L’utilité de l’ouvrage
sur le plan énergétique
Le propriétaire de l’ouvrage et du moulin est favorable à la poursuite de son activité de production d’énergie hydraulique, une démarche qui s’inscrit dans la continuité de toutes les politiques environnementales actuelles qui plébiscitent sans réserve ce type d’activité non polluante. Toutefois, la pérennité de son activité est soumise au renouvellement de sa concession d’exploitation, laquelle est conditionnée par la construction – à ses frais – d’un dispositif permettant la remontée de la faune piscicole. Le coût de financement  d’un tel dispositif est trop important pour qu’il puisse y répondre favorablement et aucune aide publique ne lui a été proposée, contrairement à de nombreux autres ouvrages privés qui ont pu bénéficier de l’expertise de bureaux d’études et de subventions publiques. Dans le cadre de la fongibilité des crédits qu’imposent notamment les nouvelles lois organiques relatives au lois de finances, il aurait été opportun que les deniers publics qui ont servi au financement des études présentées puissent être plutôt fléchés vers une aide à ces aménagements dont l’intérêt public est incontestable.

sur le plan touristique 
Les acteurs du tourisme – dont les usagers de la rivière  (6) - considèrent que l’ouvrage est indispensable au maintien de leur activité et que rien ne garantit la possibilité d’une navigation en sécurité en cas de disparition de l’ouvrage en particulier sur tout le linéaire de sa zone d’influence en amont (près de deux kilomètres). Le plan d’eau en amont de l’ouvrage constitue une zone particulièrement propice à la navigation dans un environnement préservé sous les Défilés de Ruoms.


La continuité écologique
Au moins quatre ouvrages en aval : St Martin, Vallon, Salavas et le Mas Neuf ont été équipés ces dernières années de passes à canoës et de passes à poissons. Grâce au travail conjoint des services de l’Etat et des collectivités territoriales, le seuil des Brasseries de Ruoms a été équipé en 1989 d’une passe à canoës qui a permis d’ouvrir le parcours entre Balazuc et Ruoms, qui chaque année rencontre un succès grandissant tout en délestant les parcours des Gorges de l’Ardèche. D’autre part, cette ouverture a engendré une forte activité économique sur l’ensemble du bassin concerné et permis la création de nombreux emplois.
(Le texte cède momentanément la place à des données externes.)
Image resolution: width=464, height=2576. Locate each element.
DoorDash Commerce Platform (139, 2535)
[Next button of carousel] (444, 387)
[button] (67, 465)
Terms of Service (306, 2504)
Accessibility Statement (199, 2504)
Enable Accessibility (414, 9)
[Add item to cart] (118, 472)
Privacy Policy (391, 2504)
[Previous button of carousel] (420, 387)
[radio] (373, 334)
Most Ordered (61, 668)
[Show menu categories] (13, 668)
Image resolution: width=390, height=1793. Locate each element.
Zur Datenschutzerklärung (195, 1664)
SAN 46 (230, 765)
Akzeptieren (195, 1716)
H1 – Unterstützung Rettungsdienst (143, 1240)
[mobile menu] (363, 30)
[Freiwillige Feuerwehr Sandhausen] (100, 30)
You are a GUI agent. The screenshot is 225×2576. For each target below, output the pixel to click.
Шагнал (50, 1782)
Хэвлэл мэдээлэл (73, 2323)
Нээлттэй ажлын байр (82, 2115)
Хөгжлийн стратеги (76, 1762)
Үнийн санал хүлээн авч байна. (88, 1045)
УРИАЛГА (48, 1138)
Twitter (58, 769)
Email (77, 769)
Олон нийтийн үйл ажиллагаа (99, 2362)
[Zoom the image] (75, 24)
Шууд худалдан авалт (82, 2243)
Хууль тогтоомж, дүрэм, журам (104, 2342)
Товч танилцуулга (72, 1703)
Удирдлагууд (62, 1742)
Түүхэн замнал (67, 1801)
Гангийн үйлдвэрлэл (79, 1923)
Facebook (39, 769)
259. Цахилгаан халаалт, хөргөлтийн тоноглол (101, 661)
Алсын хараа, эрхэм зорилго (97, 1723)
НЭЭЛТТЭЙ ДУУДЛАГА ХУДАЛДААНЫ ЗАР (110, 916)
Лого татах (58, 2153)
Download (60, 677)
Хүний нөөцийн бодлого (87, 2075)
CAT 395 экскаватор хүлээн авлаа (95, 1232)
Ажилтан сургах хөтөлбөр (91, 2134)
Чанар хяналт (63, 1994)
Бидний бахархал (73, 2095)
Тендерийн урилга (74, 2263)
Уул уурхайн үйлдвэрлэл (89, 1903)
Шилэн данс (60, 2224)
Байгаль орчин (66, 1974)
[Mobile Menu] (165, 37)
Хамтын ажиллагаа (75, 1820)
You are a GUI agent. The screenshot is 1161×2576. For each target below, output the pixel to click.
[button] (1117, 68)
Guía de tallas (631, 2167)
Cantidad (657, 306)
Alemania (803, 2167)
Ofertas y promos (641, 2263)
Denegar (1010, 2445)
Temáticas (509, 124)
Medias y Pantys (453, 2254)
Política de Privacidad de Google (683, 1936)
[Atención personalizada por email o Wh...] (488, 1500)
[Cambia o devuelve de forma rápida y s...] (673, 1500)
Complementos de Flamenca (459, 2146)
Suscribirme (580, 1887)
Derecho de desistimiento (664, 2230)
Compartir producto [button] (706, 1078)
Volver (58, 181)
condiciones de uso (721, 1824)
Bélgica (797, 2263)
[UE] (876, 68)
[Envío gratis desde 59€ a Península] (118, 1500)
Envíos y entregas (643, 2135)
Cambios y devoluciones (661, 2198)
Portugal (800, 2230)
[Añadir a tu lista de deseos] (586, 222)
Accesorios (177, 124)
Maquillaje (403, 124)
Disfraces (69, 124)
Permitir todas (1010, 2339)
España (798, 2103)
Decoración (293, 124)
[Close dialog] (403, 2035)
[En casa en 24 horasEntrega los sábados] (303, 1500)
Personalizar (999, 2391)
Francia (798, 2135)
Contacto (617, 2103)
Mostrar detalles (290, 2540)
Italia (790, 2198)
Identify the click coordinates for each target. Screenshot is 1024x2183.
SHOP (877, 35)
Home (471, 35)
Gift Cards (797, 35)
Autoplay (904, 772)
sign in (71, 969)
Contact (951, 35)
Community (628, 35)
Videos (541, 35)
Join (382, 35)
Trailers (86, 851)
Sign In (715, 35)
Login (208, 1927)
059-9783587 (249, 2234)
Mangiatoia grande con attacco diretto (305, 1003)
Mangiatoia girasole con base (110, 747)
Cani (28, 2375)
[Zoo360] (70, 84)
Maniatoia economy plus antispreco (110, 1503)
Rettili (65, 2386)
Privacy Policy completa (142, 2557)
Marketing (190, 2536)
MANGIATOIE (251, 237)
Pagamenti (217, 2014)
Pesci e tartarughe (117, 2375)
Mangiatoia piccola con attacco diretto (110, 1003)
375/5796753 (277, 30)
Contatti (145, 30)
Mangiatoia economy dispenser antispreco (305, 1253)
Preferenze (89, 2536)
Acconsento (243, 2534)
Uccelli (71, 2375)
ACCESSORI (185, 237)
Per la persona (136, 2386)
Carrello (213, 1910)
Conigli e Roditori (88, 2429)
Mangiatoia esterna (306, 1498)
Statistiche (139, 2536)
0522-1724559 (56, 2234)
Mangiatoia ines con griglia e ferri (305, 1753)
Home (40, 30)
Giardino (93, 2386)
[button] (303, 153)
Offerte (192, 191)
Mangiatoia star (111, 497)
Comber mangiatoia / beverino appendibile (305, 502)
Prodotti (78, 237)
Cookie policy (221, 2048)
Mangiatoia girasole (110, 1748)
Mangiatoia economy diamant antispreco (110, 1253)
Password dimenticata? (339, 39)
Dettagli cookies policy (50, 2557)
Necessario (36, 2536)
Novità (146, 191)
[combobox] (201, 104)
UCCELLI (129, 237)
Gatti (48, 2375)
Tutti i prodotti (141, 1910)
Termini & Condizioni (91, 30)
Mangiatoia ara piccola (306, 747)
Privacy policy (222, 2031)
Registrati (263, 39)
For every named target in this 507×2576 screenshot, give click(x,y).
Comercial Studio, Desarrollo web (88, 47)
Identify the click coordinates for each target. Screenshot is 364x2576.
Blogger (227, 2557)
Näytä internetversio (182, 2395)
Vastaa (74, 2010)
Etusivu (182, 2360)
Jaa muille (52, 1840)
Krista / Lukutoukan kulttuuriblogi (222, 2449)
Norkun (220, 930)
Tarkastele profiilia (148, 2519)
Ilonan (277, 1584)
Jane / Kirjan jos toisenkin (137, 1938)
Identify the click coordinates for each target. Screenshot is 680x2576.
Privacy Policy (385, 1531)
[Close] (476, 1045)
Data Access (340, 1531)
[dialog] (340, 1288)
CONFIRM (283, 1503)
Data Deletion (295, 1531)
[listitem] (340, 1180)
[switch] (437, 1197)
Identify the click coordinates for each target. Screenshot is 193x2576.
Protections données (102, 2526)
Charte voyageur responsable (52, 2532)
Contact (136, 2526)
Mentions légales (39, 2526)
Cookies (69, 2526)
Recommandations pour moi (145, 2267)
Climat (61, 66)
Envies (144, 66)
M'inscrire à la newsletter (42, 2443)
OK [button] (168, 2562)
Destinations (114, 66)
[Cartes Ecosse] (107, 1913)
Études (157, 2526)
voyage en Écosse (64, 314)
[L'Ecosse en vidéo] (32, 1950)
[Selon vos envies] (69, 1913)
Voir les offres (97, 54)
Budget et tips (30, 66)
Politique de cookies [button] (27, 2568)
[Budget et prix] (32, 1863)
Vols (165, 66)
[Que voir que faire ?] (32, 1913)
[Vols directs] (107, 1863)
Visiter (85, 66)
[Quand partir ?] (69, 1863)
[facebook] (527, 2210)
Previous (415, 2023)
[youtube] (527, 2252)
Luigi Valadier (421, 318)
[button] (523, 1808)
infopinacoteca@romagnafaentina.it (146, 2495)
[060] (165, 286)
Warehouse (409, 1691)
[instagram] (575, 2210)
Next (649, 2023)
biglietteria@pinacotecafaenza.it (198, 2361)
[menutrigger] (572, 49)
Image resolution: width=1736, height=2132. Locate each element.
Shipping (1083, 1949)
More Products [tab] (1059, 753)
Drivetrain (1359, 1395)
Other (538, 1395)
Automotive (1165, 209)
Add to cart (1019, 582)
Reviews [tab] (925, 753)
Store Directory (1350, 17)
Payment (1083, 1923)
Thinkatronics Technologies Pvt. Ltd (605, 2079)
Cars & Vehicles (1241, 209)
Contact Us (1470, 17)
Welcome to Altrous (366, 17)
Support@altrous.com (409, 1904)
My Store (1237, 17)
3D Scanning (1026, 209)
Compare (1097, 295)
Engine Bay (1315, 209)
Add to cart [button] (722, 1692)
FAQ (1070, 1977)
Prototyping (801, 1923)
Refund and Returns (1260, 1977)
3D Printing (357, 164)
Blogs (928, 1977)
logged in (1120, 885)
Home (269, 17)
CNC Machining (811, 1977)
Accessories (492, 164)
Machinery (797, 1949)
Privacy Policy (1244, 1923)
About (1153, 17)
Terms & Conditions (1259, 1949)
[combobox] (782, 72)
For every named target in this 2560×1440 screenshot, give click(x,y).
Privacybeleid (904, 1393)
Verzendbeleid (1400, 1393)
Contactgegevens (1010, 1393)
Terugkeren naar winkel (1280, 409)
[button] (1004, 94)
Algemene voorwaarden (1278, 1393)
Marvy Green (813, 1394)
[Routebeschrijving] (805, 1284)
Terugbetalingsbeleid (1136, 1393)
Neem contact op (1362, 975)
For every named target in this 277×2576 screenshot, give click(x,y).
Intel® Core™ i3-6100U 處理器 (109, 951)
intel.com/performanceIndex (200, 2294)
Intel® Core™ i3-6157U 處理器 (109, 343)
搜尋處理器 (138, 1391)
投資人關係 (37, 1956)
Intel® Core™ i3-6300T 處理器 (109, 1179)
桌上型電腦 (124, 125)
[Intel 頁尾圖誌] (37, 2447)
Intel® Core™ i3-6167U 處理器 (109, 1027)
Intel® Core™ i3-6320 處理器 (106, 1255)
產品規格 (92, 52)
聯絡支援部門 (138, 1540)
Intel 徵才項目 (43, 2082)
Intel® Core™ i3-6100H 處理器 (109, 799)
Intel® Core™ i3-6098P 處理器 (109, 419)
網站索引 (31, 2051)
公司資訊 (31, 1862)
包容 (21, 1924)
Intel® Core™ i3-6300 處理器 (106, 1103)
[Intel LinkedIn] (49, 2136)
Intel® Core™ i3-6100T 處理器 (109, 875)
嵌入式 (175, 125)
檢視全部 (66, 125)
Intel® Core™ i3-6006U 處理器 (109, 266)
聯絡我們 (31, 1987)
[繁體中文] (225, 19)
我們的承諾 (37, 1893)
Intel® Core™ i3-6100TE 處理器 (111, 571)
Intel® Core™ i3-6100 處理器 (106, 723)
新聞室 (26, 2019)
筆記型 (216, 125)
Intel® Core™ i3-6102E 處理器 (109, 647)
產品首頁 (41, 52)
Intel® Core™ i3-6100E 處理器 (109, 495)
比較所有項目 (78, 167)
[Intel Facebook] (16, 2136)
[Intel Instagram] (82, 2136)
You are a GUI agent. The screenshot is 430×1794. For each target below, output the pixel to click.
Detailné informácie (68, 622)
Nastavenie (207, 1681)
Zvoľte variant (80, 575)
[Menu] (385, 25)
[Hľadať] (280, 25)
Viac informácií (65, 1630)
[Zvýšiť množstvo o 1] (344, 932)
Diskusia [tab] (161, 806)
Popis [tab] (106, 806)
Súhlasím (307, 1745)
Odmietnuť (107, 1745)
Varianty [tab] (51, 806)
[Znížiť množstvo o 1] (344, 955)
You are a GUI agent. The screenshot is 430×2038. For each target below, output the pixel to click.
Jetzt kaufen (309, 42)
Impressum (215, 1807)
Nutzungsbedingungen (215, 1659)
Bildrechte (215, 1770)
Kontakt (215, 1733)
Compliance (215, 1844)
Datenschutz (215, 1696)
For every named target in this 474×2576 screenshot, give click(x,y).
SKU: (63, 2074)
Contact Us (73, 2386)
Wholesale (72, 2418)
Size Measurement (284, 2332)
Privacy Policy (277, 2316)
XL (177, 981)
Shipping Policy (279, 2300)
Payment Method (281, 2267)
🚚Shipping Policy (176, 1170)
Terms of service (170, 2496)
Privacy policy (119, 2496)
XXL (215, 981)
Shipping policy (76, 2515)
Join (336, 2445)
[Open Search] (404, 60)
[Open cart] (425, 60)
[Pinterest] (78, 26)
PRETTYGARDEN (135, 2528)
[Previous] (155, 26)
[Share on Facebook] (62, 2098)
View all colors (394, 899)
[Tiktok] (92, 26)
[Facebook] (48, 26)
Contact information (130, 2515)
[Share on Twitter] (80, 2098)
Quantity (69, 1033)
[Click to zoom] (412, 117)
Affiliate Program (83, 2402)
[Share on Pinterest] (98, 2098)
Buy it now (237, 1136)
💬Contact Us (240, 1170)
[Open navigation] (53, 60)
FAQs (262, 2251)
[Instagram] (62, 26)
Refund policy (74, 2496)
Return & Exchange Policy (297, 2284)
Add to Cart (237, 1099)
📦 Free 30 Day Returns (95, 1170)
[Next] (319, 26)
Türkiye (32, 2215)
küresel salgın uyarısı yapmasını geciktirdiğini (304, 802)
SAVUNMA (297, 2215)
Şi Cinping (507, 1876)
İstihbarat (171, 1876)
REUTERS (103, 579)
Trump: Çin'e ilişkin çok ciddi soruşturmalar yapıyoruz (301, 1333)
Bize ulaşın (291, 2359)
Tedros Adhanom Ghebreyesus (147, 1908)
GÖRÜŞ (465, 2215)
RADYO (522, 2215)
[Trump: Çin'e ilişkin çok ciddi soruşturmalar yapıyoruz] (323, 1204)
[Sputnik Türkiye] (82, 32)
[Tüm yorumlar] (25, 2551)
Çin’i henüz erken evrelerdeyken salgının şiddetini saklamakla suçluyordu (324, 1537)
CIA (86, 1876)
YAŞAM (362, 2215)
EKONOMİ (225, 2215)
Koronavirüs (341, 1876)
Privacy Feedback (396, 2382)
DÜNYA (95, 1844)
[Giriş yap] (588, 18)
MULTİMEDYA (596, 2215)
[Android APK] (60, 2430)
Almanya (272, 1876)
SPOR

Il apparaît donc étonnant que l’installation des passes à poissons des seuils situés en aval n’ait pas encore été possible à Ruoms d’autant plus que les projets existent déjà et ont été publiés dans le cadre d’une étude du programme Life consacrée à l’Apron pour un coût estimatif de 372 k€ (8). Les équipements proposés par cette étude sont en tous points similaires à ceux installés en aval.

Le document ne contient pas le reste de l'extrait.